§ ASSIGNED TASK
The lines from the one containing "Click the France" through the final line of the data below must be written out exactly, both included, and nothing more.

BEGIN TASK INPUTS

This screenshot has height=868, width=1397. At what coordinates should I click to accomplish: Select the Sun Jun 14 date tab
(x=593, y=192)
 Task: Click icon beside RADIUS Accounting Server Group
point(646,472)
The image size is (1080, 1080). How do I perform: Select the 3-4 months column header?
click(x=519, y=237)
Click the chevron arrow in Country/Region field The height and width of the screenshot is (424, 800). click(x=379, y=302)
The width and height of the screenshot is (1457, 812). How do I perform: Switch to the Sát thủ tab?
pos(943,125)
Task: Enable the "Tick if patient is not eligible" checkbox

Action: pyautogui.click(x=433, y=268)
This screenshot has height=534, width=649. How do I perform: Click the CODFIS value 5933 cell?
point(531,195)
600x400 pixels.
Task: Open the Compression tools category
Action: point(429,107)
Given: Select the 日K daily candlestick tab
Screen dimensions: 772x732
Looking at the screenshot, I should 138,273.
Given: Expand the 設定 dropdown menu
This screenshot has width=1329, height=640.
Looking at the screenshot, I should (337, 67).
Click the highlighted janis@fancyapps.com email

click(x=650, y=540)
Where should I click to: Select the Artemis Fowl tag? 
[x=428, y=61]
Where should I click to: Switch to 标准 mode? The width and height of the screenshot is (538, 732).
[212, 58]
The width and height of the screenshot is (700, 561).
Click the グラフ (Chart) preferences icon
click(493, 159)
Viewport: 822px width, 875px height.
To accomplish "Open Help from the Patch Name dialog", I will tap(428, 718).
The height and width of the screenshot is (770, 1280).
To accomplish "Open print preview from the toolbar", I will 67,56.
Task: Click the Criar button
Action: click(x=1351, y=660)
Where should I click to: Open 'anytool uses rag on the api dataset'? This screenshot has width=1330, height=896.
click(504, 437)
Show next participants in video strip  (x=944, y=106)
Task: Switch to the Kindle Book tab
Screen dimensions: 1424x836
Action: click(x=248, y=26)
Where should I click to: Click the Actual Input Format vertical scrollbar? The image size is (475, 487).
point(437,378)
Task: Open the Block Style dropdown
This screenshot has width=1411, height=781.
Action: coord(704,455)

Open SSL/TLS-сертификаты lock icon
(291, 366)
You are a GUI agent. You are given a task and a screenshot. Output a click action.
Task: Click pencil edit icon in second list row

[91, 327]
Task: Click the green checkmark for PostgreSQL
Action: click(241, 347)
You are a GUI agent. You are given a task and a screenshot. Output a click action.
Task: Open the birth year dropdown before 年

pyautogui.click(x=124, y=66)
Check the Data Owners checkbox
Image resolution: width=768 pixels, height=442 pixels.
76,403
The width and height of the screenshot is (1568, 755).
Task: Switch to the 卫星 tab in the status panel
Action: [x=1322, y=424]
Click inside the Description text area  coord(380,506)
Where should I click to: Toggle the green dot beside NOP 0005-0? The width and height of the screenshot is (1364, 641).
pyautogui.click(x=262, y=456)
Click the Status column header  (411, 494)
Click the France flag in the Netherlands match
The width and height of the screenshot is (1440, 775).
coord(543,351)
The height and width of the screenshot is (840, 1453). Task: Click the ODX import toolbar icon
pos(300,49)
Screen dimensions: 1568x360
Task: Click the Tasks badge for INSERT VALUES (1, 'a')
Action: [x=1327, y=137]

END TASK INPUTS

§ EXERCISE SOLUTION
Click the France flag in the Netherlands match
The width and height of the screenshot is (1440, 775).
coord(543,351)
The height and width of the screenshot is (840, 1453). Task: Click the ODX import toolbar icon
pos(300,49)
Screen dimensions: 1568x360
Task: Click the Tasks badge for INSERT VALUES (1, 'a')
Action: [x=1327, y=137]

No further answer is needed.